Return the stretch of the batch effects tutorial from "# Load scmorph" through "may use sm.datasets.rohban2017()", copied word for word.

Page extract:
.....

Batch effects#
This tutorial will describe a basic workflow to
Load in an example dataset
Identify batch effects in morphological profiling experiments
Remove those effects
Along the way, we will describe the basic anatomy of AnnData objects, which form
the backbone of the data structure that scmorph uses. For more on AnnData
objects, please refer to the package’s
documentation.
We will be using a minimal example dataset published in Rohban et al. (2017). In it, the authors performed overexpression experiments of genes. To start our investigation of this data, let’s load it!
# Load scmorph
import scmorph as sm
import matplotlib.pyplot as plt
# Load in a subset of the Rohban data
# To load in the full dataset, you may use sm.datasets.rohban2017()
# but note that this will download the dataset from the internet,
# occupying ~8Gb of disk space.
adata = sm.datasets.rohban2017_minimal()

.....

Dataset entries:
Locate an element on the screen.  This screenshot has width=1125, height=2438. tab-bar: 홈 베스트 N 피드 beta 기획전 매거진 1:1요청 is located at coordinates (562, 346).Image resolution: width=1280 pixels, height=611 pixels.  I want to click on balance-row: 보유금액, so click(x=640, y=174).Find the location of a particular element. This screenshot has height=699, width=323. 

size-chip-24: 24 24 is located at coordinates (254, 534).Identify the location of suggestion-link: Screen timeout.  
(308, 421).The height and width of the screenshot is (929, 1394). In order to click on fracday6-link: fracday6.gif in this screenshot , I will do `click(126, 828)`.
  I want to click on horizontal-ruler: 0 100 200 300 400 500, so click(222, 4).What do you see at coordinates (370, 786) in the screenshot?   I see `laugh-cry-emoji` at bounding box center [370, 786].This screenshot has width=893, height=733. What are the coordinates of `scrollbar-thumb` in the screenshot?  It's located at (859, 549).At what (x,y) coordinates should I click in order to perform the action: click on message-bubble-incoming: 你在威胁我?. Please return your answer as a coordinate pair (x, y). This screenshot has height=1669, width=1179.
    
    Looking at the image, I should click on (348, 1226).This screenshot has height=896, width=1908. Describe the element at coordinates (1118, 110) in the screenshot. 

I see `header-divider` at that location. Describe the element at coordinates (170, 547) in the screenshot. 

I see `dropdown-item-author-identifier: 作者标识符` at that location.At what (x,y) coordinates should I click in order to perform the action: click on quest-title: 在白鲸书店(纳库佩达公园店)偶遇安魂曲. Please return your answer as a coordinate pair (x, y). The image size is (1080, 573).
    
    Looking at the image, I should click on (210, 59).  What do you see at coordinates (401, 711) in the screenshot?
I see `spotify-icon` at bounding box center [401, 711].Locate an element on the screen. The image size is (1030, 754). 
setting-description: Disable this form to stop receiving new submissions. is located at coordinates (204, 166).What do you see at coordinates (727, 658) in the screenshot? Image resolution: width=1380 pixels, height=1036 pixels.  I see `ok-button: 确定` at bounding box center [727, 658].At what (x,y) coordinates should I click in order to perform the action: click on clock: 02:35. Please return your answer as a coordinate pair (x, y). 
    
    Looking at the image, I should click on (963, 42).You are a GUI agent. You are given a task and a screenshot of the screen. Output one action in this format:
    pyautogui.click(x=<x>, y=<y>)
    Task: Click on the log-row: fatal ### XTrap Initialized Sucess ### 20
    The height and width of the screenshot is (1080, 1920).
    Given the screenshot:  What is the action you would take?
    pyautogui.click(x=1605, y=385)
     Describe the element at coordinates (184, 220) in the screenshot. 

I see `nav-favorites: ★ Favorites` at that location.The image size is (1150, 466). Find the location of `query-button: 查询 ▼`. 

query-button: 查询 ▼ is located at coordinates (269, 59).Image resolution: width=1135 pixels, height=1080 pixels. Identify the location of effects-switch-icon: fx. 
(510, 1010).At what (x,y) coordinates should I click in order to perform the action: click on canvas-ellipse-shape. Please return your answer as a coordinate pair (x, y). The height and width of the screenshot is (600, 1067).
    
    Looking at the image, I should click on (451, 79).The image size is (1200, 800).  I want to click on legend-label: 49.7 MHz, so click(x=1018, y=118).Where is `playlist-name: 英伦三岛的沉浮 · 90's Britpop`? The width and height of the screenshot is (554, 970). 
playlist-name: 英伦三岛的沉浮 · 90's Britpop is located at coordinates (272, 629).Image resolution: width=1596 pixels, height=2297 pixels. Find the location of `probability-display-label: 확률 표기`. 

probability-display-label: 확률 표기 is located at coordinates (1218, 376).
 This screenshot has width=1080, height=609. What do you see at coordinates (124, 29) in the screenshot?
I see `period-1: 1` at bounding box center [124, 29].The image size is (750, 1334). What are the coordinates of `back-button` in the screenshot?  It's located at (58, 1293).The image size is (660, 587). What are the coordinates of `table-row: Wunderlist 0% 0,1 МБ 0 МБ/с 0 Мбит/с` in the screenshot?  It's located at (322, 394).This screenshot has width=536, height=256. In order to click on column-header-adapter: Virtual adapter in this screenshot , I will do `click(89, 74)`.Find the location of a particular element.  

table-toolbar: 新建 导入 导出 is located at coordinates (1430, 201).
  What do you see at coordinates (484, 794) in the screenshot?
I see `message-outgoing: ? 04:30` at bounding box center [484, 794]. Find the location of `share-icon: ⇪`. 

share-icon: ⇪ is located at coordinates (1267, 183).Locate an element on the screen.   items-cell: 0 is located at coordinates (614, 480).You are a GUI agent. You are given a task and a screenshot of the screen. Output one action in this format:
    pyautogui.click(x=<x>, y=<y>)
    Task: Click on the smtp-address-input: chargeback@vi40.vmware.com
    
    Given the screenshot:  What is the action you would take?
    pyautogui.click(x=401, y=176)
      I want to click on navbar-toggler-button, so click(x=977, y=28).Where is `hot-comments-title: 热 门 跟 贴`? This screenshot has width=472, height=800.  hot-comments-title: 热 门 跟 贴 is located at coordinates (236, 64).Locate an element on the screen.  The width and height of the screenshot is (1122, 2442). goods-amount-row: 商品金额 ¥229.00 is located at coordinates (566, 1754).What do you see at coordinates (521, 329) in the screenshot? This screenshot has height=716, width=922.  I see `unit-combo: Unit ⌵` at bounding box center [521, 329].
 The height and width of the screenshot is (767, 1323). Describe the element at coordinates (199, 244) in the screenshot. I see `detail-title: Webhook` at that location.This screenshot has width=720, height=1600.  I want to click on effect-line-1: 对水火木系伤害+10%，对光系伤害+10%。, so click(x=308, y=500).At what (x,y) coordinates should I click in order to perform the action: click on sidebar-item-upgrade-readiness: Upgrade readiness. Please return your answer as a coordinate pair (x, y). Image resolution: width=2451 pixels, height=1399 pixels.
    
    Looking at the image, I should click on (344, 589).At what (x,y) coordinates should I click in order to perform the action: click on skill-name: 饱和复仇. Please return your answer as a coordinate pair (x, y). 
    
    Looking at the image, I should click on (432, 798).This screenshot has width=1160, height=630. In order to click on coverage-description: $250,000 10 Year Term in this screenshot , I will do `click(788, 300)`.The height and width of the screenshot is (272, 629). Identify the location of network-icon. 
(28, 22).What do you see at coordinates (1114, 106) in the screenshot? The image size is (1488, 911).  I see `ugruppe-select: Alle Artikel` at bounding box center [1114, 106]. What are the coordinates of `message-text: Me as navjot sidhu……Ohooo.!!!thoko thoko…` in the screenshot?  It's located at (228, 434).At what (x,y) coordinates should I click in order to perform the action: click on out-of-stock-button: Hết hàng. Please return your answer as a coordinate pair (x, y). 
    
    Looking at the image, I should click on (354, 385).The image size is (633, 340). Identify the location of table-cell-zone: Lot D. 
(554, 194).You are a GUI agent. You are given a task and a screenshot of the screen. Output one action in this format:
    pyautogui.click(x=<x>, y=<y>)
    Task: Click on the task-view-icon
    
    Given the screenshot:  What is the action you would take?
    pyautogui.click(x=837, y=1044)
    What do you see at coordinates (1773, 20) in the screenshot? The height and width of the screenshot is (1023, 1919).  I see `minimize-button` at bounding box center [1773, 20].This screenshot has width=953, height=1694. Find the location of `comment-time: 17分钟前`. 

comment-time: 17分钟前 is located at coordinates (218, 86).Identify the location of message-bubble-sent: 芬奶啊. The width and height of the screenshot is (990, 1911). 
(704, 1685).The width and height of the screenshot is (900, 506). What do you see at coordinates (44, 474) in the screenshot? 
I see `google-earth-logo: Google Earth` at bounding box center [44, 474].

.....

Response:
# Load scmorph
import scmorph as sm
import matplotlib.pyplot as plt
# Load in a subset of the Rohban data
# To load in the full dataset, you may use sm.datasets.rohban2017()